### YOUR GOAL
Look over the entries that follow. Report how many lines contain "width", with nothing else.

### Records from a data collection

-------------------------

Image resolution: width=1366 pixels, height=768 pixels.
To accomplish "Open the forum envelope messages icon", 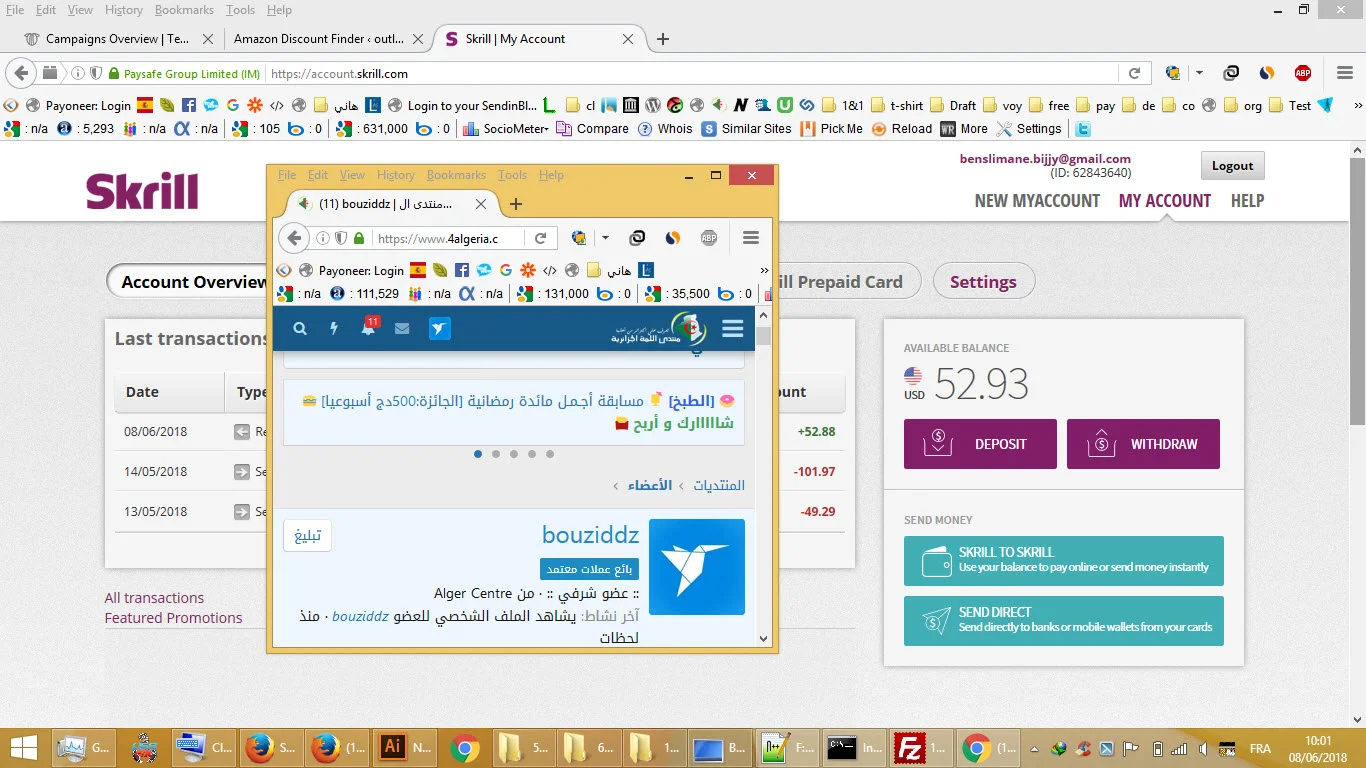I will coord(402,328).
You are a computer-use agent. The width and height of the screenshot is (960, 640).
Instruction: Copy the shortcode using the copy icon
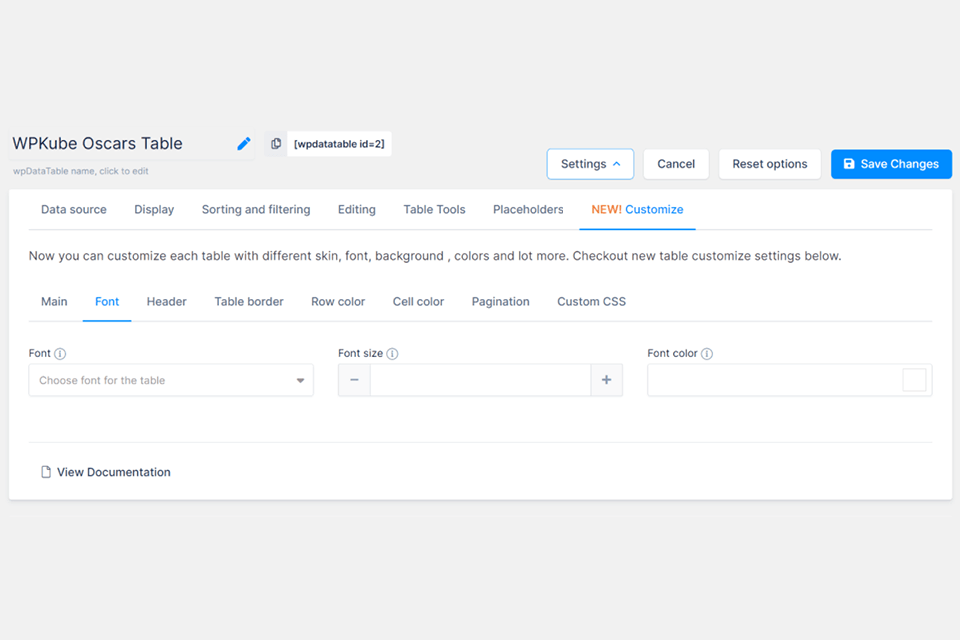point(276,143)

-------------------------

### RESPONSE AREA
2